The 9,10-dehydroanthracene biradical, a model for the p-benzyne-type biradicals implicated in DNA cleavage by the enediyne antitumor antibiotics, was prepared by photodissociation of a propellane in solution. Trapping products characteristic of biradicals, e.g. anthracene-d(2), are found. The rates of hydrogen abstraction by the biradical from acetonitrile and isopropyl alcohol are measured directly by flash photolysis/transient absorption spectroscopy, giving second-order rate constants of k(MeCN,abstr) = (1.1 +/- 0.2) x 10(3) M(-1) s(-1) and k(i-PrOH,abstr) = (6.5 +/- 0.6) x 10(3) M(-1) s(-1) at room temperature, which are 100-200 times lower than the corresponding rate constants for phenyl or 9-anthryl radical.

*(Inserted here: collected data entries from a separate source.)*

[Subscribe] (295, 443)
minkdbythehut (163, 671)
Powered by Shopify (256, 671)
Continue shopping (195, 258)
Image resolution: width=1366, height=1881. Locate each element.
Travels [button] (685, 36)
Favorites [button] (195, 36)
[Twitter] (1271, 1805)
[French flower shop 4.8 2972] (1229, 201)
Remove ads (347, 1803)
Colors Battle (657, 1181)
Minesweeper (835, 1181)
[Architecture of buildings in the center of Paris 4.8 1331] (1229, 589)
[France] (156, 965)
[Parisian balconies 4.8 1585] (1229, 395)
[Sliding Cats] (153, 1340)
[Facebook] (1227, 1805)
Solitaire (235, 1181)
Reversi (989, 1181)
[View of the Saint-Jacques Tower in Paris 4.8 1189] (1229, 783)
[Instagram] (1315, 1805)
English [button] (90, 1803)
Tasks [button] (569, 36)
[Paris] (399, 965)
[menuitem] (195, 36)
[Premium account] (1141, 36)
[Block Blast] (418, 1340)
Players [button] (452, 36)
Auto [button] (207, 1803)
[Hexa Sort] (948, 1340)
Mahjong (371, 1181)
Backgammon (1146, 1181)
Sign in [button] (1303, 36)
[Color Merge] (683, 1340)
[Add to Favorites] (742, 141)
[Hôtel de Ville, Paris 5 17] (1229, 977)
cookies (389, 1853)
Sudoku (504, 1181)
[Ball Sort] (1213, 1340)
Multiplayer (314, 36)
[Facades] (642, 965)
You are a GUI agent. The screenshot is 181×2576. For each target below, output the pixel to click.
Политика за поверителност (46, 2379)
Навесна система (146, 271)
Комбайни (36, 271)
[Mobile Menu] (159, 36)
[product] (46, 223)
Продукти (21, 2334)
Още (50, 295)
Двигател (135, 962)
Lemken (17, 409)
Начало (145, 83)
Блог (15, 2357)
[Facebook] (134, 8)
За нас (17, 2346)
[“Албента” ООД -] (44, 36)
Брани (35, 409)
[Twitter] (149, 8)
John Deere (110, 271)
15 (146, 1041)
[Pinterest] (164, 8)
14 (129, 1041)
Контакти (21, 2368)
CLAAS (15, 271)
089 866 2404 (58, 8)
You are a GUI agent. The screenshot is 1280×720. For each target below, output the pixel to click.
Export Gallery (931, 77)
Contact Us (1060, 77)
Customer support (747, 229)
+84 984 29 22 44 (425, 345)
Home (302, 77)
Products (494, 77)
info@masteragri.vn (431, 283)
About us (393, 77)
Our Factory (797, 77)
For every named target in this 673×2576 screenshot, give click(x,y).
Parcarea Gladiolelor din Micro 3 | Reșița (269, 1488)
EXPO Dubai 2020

A second decay route for the biradical is found, and assigned, based on thermochemical, kinetic, and trapping arguments, to a retro-Bergman reaction that converts the 9,10-dehydroanthracene biradical into the ring-opened 3,4-benzocyclodeca-3,7,9-triene-1,5-diyne. Although the retro-Bergman reaction is relatively fast, k approximate to 4 x 10(5) s(-1) at room temperature, it is competitive with hydrogen abstraction by the biradical only because the hydrogen abstraction is slower than expected. Through-bond coupling in the 1,4-biradical is discussed as a rationalization for the 100- to 200-fold reduction in the abstraction rate.